问题
I would like to wrap the random number distributions from the C++11 standard library with simple functions that take as arguments the distribution's parameters and a generator instance. For example:
double normal(double mean, double sd, std::mt19937_64& generator)
{
static std::normal_distribution<double> dist;
return dist(generator, std::normal_distribution<double>::param_type(mean, sd));
}
I want to avoid any hidden state within the distribution object so that each call to this wrapper function only depends on the given arguments. (Potentially, each call to this function could take a different generator instance.) Ideally, I would make the distribution instance static const
to ensure this; however, the distribution's operator()
is not a const function, so this isn't possible.
My question is this: To ensure there is no hidden state within the distribution, is it 1) necessary and 2) sufficient to call reset()
on the distribution each time? For example:
double normal(double mean, double sd, std::mt19937_64& generator)
{
static std::normal_distribution<double> dist;
dist.reset();
return dist(generator, std::normal_distribution<double>::param_type(mean, sd));
}
(Overall, I'm confused about the purpose of the reset()

***

- 任务 A
把所示文本中的一段原样抄下来：从含有“My question is”的词句开始，到“of the reset()”结束。
- 任务 B
这段关于封装 C++11 随机数分布的提问停在了半截，请从它显示的最后一句之后续写下去。

***

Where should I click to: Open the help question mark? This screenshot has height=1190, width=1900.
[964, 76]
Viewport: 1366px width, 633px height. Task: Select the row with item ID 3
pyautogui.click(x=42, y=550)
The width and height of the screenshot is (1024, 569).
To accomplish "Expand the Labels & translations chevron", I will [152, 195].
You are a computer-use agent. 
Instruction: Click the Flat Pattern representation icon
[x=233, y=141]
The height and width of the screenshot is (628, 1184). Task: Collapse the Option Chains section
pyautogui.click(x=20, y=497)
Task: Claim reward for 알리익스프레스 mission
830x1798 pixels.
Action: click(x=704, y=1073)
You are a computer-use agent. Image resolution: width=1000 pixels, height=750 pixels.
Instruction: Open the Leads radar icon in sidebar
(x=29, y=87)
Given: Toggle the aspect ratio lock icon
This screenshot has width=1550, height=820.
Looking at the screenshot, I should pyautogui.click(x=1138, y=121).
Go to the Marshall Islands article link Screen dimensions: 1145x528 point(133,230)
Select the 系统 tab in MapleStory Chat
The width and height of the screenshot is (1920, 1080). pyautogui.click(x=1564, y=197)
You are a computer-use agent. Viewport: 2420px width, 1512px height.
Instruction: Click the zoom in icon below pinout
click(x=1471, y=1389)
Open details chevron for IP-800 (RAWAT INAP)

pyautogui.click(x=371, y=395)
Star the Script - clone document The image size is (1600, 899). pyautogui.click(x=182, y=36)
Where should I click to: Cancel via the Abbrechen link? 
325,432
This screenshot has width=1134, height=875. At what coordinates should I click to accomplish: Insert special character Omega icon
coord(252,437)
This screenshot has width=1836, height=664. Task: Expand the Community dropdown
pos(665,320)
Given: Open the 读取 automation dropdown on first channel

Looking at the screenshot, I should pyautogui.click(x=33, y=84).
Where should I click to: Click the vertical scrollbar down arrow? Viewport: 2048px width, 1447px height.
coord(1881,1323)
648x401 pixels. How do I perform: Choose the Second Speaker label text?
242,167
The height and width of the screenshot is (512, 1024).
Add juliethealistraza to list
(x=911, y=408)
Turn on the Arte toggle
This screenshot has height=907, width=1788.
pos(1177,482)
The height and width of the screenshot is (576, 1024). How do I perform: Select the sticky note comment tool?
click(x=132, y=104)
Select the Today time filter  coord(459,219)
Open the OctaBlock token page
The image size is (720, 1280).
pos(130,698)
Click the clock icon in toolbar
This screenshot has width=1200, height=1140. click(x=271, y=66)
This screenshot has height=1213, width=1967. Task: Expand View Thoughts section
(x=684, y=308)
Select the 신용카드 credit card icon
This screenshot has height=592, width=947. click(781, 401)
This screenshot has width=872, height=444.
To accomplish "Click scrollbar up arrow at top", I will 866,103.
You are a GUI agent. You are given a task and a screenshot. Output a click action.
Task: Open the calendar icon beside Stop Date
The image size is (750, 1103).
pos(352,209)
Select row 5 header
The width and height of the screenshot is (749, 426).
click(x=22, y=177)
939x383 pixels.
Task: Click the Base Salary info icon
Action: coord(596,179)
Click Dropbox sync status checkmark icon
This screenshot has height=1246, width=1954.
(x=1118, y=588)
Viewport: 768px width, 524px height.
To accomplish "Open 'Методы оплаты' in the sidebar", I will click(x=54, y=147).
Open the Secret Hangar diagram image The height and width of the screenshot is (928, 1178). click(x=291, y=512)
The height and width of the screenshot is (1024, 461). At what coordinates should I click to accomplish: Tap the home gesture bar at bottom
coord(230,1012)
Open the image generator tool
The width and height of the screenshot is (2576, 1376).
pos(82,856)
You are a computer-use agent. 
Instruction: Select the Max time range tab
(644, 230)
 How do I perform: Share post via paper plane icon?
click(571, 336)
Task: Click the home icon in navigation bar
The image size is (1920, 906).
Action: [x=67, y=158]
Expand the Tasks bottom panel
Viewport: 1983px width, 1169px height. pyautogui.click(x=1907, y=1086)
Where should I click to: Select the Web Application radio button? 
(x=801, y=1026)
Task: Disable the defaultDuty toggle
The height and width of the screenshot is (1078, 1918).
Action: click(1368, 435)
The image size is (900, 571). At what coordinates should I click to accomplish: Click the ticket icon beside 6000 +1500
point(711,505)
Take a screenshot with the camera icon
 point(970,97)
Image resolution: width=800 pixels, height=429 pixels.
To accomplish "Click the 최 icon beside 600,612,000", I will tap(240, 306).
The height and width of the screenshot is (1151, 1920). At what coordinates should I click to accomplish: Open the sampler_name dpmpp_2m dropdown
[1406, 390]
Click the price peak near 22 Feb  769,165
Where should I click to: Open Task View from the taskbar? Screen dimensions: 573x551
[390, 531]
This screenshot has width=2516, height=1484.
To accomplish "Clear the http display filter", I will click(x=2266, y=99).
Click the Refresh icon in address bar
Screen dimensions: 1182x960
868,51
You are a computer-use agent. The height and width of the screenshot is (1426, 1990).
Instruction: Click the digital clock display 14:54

***

- 练习答案 A
My question is this: To ensure there is no hidden state within the distribution, is it 1) necessary and 2) sufficient to call reset()
on the distribution each time? For example:
double normal(double mean, double sd, std::mt19937_64& generator)
{
static std::normal_distribution<double> dist;
dist.reset();
return dist(generator, std::normal_distribution<double>::param_type(mean, sd));
}
(Overall, I'm confused about the purpose of the reset()

- 练习答案 B
function for the random distributions... I understand why the generator would need to be reset/reseeded at times, but why would the distribution object need to be reset?)
回答1:
To ensure there is no hidden state within the distribution, is it 1) necessary
Yes.
and 2) sufficient to call reset() on the distribution each time?
Yes.
You probably don't want to do this though. At least not on every single call. The std::normal_distribution
is the poster-child for allowing distributions to maintain state. For example a popular implementation will use the Box-Muller transformation to compute two random numbers at once, but hand you back only one of them, saving the other for the next time you call. Calling reset()
prior to the next call would cause the distribution to throw away this already valid result, and cut the efficiency of the algorithm in half.
回答2:
Some distributions have internal state. If you interfere with how the distribution works by constantly resetting it you won't get properly distributed results. This is just like calling srand()
before every call to rand()
.
回答3:
Calling reset()
on a distribution object d
has the following effect:
Subsequent uses of d do not depend on values produced by any engine prior to invoking reset.
(an engine is in short a generator that can be seeded).
In other words, it clears any "cached" random data that the distribution object has stored and that depends on output that it has previously drawn from an engine.
So, if you want to do that then you should call reset()
. The main reason I can think of that you would want to do that is when you are seeding your engine with a known value with the intention of producing repeatable pseudo-random results. If you want the results from your distribution object to also be repeatable based on that seed, then you need to reset the distribution object (or create a new one).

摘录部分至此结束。